Tier 0: Contact lookup
Before any analysis, Melian checks whether the sender is a known contact. If yes, the item is immediately classified as personal with confidence 1.0. Source: "contact". No further tiers run.
Tier 1: Heuristic patterns
Fast regex matching against the message body. No model call, no latency.
- Shortcodes, OTPs, delivery tracking keywords →
transactional, confidence 0.85–0.95 - Promotional patterns (unsubscribe links, marketing language) →
spam, confidence 0.85
Items that don't match any pattern pass through to Tier 2.

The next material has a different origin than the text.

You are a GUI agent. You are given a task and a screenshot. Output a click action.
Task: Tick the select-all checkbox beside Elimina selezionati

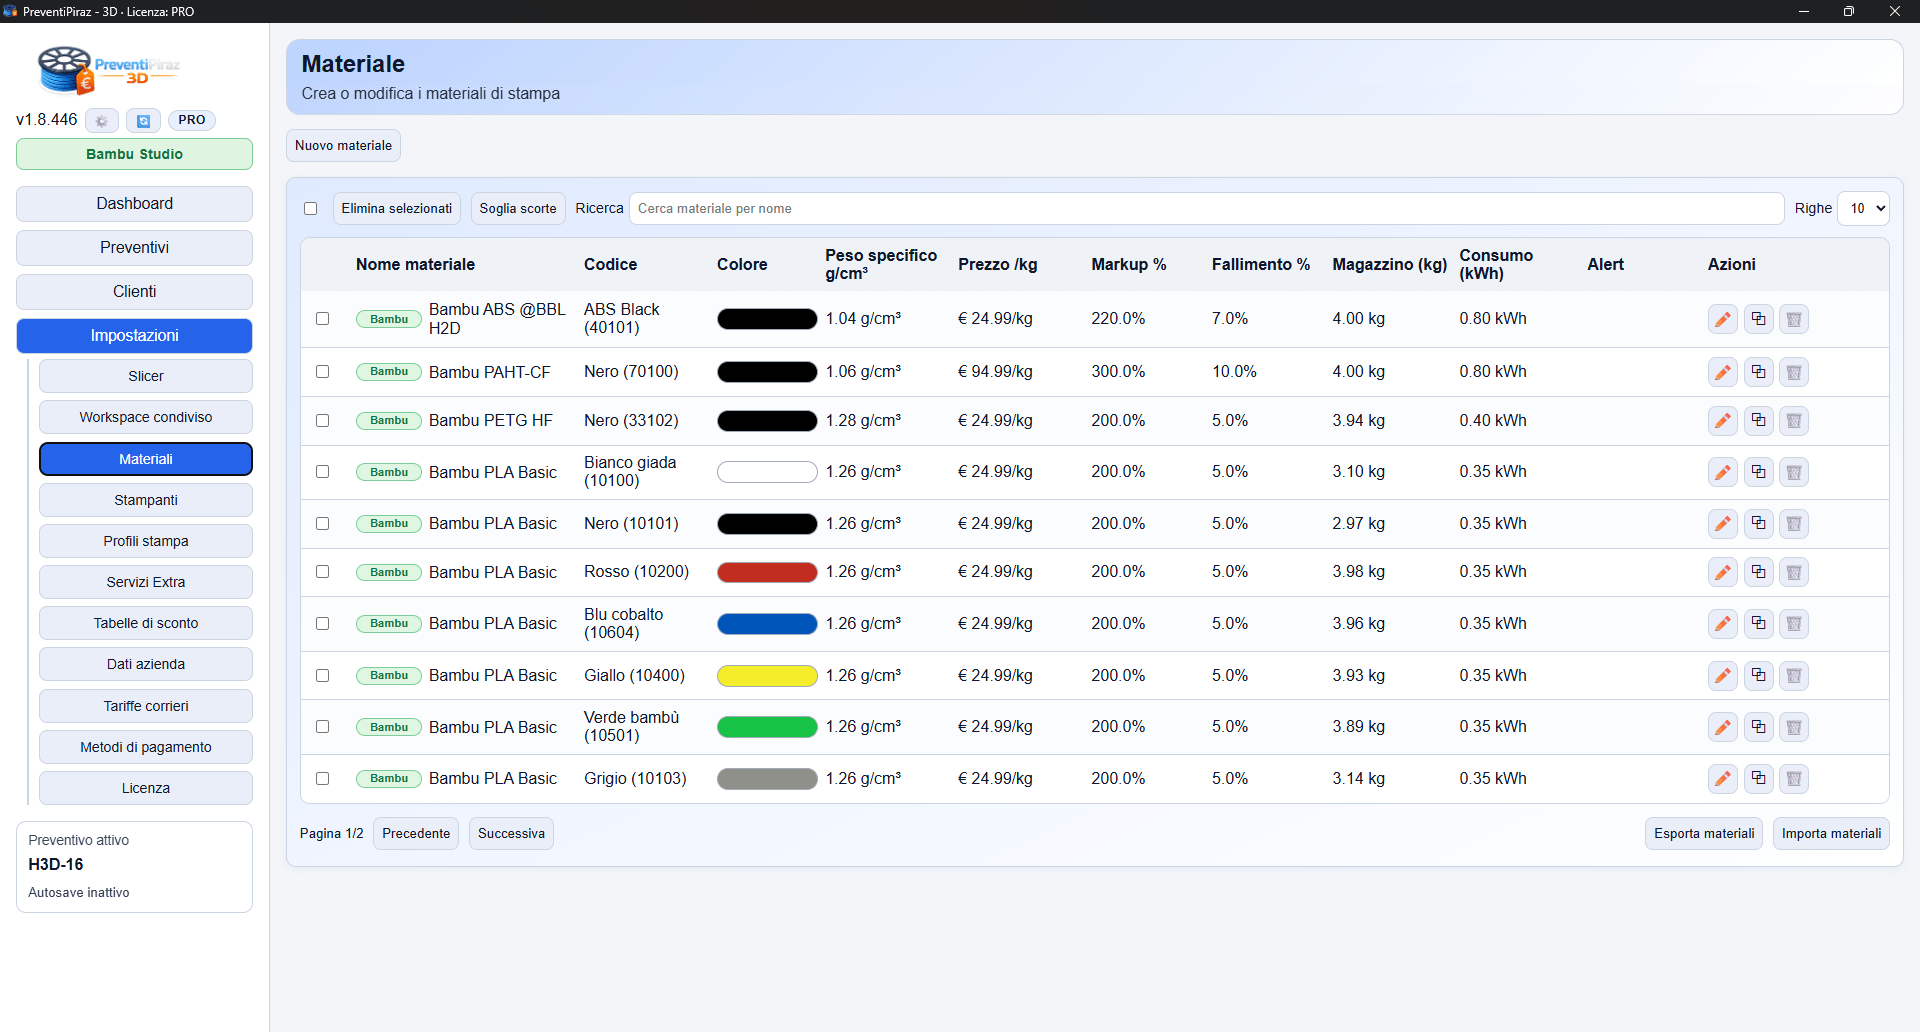[x=311, y=209]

Tier 2: Embedding nearest-neighbors
The message is embedded and compared against labeled examples in Qdrant. K=20 nearest neighbors are retrieved. The tier requires at least 3 valid neighbors and a confidence floor of 0.70. A top-3 unanimous agreement check prevents noisy classifications from committing.
If the neighbors don't agree well enough, the item passes to Tier 3.

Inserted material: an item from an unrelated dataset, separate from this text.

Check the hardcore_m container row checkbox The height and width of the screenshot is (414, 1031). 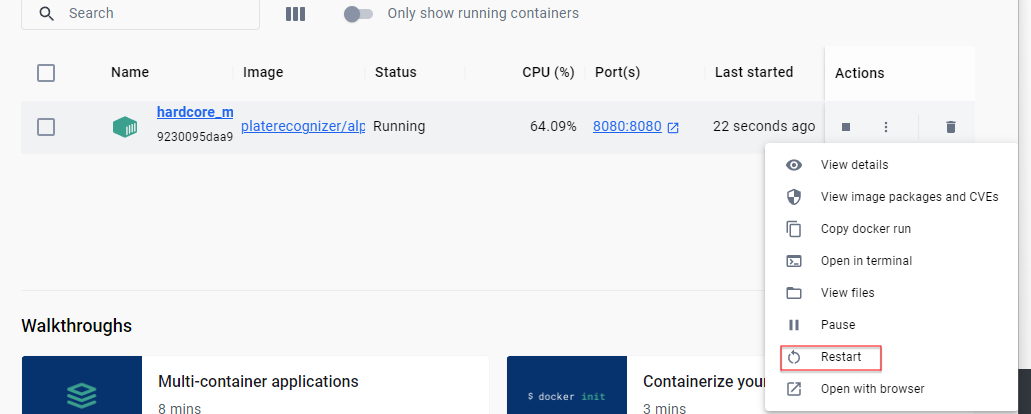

Tier 3: LLM classification
Full LLM call with the message body as context. Returns structured JSON:
{ "classification": "fyi", "confidence": 0.88, "reason": "newsletter from a known publication, no action required" }The LLM result is stored in Qdrant as a new labeled example for future Tier 2 lookups.
Mode Resolution
The classification drives how an item is handled, but the active mode determines the exact behavior:
export type EffectiveMode = "auto" | "draft" | "notify" | "triage" | "spam" | "auto_assistant";Resolution order:
spamclassification → mode"spam"(archive silently)transactional→ mode"notify"(push notification, no reply)fyi→ mode"notify"(push notification, no reply)- Falls through to the contact's configured mode preference
- If busy mode is active and mode is
"triage"andbusy_auto_replyis enabled → mode becomes"auto_assistant"(Melian drafts and sends a reply on your behalf)
State Machine
Each item moves through a defined lifecycle:
export type AttentionState =
| "received"
| "classified"
| "routed"
| "awaiting_user"
| "auto_replied"
| "spam_archived"
| "digested"
| "handled";received → classified → routed → awaiting_user → handled
→ digested → handled
→ auto_replied → handled
→ spam_archived → handledLearning & Correction
The classifier improves over time through three types of stored examples in Qdrant, all weighted differently:
| Source | Weight | When used |
|---|---|---|
| Seed | 1× | Built-in examples shipped with the system |
| LLM output | 1× | Results from Tier 3 that get stored automatically |
| Correction | 2× | Explicit user corrections override automatic results |
When you correct a misclassification, the correction is stored at double weight and becomes a stronger signal for future K-NN lookups at Tier 2. Over time, the embedding store learns your specific senders and patterns, reducing how often items fall through to the expensive Tier 3 LLM call.